Quel est le groupe sanguin le plus rare ?

La Croix Rouge a publié les résultats d’une nouvelle étude menée sur tous les continents. Une étude de grande ampleur qui avait pour but de déterminer les groupes sanguins les plus rares, suivant les ethnies.

Alors, d’après vous, quel est le groupe sanguin le plus rare dans le monde ?

Des fioles symbolisant les différents groupes sanguins existants
Image par 200 Degrees de Pixabay

Cette étude a été menée en 2021. Ses résultats seront donc amenés à changer au fil du temps.

Un groupe sanguin, c’est quoi ?

Avant d’aller plus loin, sans doute est-il préférable de commencer par le début et d’expliquer ce qu’est réellement un groupe sanguin.

Pour faire simple, cette classification se base sur la présence ou l’absence de substances antigéniques héritées à la surface des hématies. Ces dernières peuvent en effet être de différente sorte selon le système de groupe sanguin et cette variété joue un rôle capital.

Tous les systèmes ne sont en effet pas compatibles entre eux. Et avant la découverte du système ABO en 1900 par Karl Landsteiner, certaines transfusions sanguines avaient des conséquences désastreuses.

Sans les découvertes réalisées par ce brillant médecin autrichien, de nombreuses personnes auraient donc continué à perdre la vie.

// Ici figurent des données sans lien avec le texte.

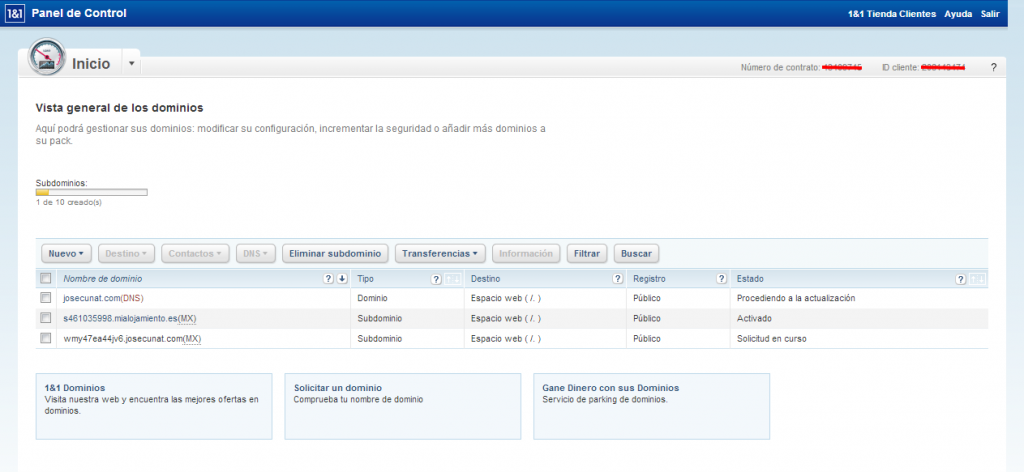Click help icon in Registro column header
The width and height of the screenshot is (1024, 472).
point(721,279)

Toutefois, en plus du système ABO, il faut également prendre en compte une autre variable : le rhésus. Ce dernier indique la présence au nom d’antigène D à la surface des globules rouges. Il doit d’ailleurs son nom au macaque Macaca rhesus qui a permis de mettre en évidence l’existence de ce système… et accessoirement de sauver de nombreuses vies.

Quels sont les groupes les plus rares (en fonction de l’ethnie) ?

Comme indiqué un peu plus haut, la Croix Rouge a récemment mené une étude afin d’identifier la répartition des groupes en fonction de l’ethnie. L’idée générale étant bien entendu de pouvoir identifier plus facilement les groupes dont ont le plus cruellement besoin les services de santé.

Voici donc la répartition de chaque groupe en fonction de son ethnie, du moins sur le territoire américain :

O+

  • Afro-Américain : 47 % ;
  • Asiatique : 39 % ;
  • Caucasien : 37 % ;
  • Latino-Américain : 53 % ;

O-

  • Afro-Américain : 4 % ;
  • Asiatique : 1 % ;
  • Caucasien : 8 % ;
  • Latino-Américain : 4 % ;

A+

  • Afro-Américain : 24 % ;
  • Asiatique : 27 % ;
  • Caucasien : 33 % ;
  • Latino-Américain : 29 % ;

A-

  • Afro-Américain : 2 % ;
  • Asiatique : 0,5 % ;
  • Caucasien : 7 % ;
  • Latino-Américain : 2 % ;

B+

  • Afro-Américain : 18 % ;
  • Asiatique : 25 % ;
  • Caucasien : 9 % ;
  • Latino-Américain : 9 % ;

B-

  • Afro-Américain : 1 % ;
  • Asiatique : 0,4 % ;
  • Caucasien : 2 % ;
  • Latino-Américain : 1 % ;

AB+

  • Afro-Américain : 4 % ;
  • Asiatique : 7 % ;
  • Caucasien : 3 % ;
  • Latino-Américain : 2 % ;

AB-

  • Afro-Américain : 0,3 % ;
  • Asiatique : 0,1 % ;
  • Caucasien : 1 % ;
  • Latino-Américain : 0,2 % ;

Ces résultats sont bien entendu à relativiser, ils ne valent que pour le territoire américain, mais ils nous permettent de constater d’importantes variations en fonction de l’ethnie.

Cela étant, et même si les résultats diffèrent en fonction des groupes, on constate que le groupe le plus rare reste AB-.